Saved entries:
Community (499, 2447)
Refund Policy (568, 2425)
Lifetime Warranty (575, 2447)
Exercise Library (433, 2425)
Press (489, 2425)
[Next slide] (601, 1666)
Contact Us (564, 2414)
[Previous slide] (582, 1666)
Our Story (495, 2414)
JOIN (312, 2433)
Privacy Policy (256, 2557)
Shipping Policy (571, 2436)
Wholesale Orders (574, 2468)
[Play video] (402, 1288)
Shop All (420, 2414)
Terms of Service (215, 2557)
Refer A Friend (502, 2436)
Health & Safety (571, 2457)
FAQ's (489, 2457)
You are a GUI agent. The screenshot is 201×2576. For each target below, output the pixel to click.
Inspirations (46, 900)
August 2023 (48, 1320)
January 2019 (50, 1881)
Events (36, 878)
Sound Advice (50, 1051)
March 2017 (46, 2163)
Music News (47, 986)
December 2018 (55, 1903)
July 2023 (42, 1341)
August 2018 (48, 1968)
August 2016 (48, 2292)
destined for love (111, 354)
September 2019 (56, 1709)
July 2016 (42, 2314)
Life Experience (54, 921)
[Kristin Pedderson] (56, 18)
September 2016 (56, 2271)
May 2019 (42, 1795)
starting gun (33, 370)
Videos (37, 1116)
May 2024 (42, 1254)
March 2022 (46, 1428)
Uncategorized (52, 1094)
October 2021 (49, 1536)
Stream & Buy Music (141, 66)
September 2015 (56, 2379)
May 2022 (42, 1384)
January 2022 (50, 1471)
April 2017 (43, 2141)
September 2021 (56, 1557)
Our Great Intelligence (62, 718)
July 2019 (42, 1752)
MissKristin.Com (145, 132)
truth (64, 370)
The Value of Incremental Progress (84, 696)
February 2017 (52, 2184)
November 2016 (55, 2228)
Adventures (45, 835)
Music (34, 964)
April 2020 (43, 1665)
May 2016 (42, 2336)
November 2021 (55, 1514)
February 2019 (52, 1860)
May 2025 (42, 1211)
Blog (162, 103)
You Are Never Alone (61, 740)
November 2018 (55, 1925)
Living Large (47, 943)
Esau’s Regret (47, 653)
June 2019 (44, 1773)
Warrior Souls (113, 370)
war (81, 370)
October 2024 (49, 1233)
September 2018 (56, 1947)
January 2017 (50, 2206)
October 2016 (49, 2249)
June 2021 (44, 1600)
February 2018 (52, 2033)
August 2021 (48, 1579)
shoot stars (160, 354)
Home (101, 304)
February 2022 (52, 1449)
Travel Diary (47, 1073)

Aim of the task: Retype all the data, keeping every character the same.

Task response:
Community (499, 2447)
Refund Policy (568, 2425)
Lifetime Warranty (575, 2447)
Exercise Library (433, 2425)
Press (489, 2425)
[Next slide] (601, 1666)
Contact Us (564, 2414)
[Previous slide] (582, 1666)
Our Story (495, 2414)
JOIN (312, 2433)
Privacy Policy (256, 2557)
Shipping Policy (571, 2436)
Wholesale Orders (574, 2468)
[Play video] (402, 1288)
Shop All (420, 2414)
Terms of Service (215, 2557)
Refer A Friend (502, 2436)
Health & Safety (571, 2457)
FAQ's (489, 2457)
You are a GUI agent. The screenshot is 201×2576. For each target below, output the pixel to click.
Inspirations (46, 900)
August 2023 (48, 1320)
January 2019 (50, 1881)
Events (36, 878)
Sound Advice (50, 1051)
March 2017 (46, 2163)
Music News (47, 986)
December 2018 (55, 1903)
July 2023 (42, 1341)
August 2018 (48, 1968)
August 2016 (48, 2292)
destined for love (111, 354)
September 2019 (56, 1709)
July 2016 (42, 2314)
Life Experience (54, 921)
[Kristin Pedderson] (56, 18)
September 2016 (56, 2271)
May 2019 (42, 1795)
starting gun (33, 370)
Videos (37, 1116)
May 2024 (42, 1254)
March 2022 (46, 1428)
Uncategorized (52, 1094)
October 2021 (49, 1536)
Stream & Buy Music (141, 66)
September 2015 (56, 2379)
May 2022 (42, 1384)
January 2022 (50, 1471)
April 2017 (43, 2141)
September 2021 (56, 1557)
Our Great Intelligence (62, 718)
July 2019 (42, 1752)
MissKristin.Com (145, 132)
truth (64, 370)
The Value of Incremental Progress (84, 696)
February 2017 (52, 2184)
November 2016 (55, 2228)
Adventures (45, 835)
Music (34, 964)
April 2020 (43, 1665)
May 2016 (42, 2336)
November 2021 (55, 1514)
February 2019 (52, 1860)
May 2025 (42, 1211)
Blog (162, 103)
You Are Never Alone (61, 740)
November 2018 (55, 1925)
Living Large (47, 943)
Esau’s Regret (47, 653)
June 2019 (44, 1773)
Warrior Souls (113, 370)
war (81, 370)
October 2024 (49, 1233)
September 2018 (56, 1947)
January 2017 (50, 2206)
October 2016 (49, 2249)
June 2021 (44, 1600)
February 2018 (52, 2033)
August 2021 (48, 1579)
shoot stars (160, 354)
Home (101, 304)
February 2022 (52, 1449)
Travel Diary (47, 1073)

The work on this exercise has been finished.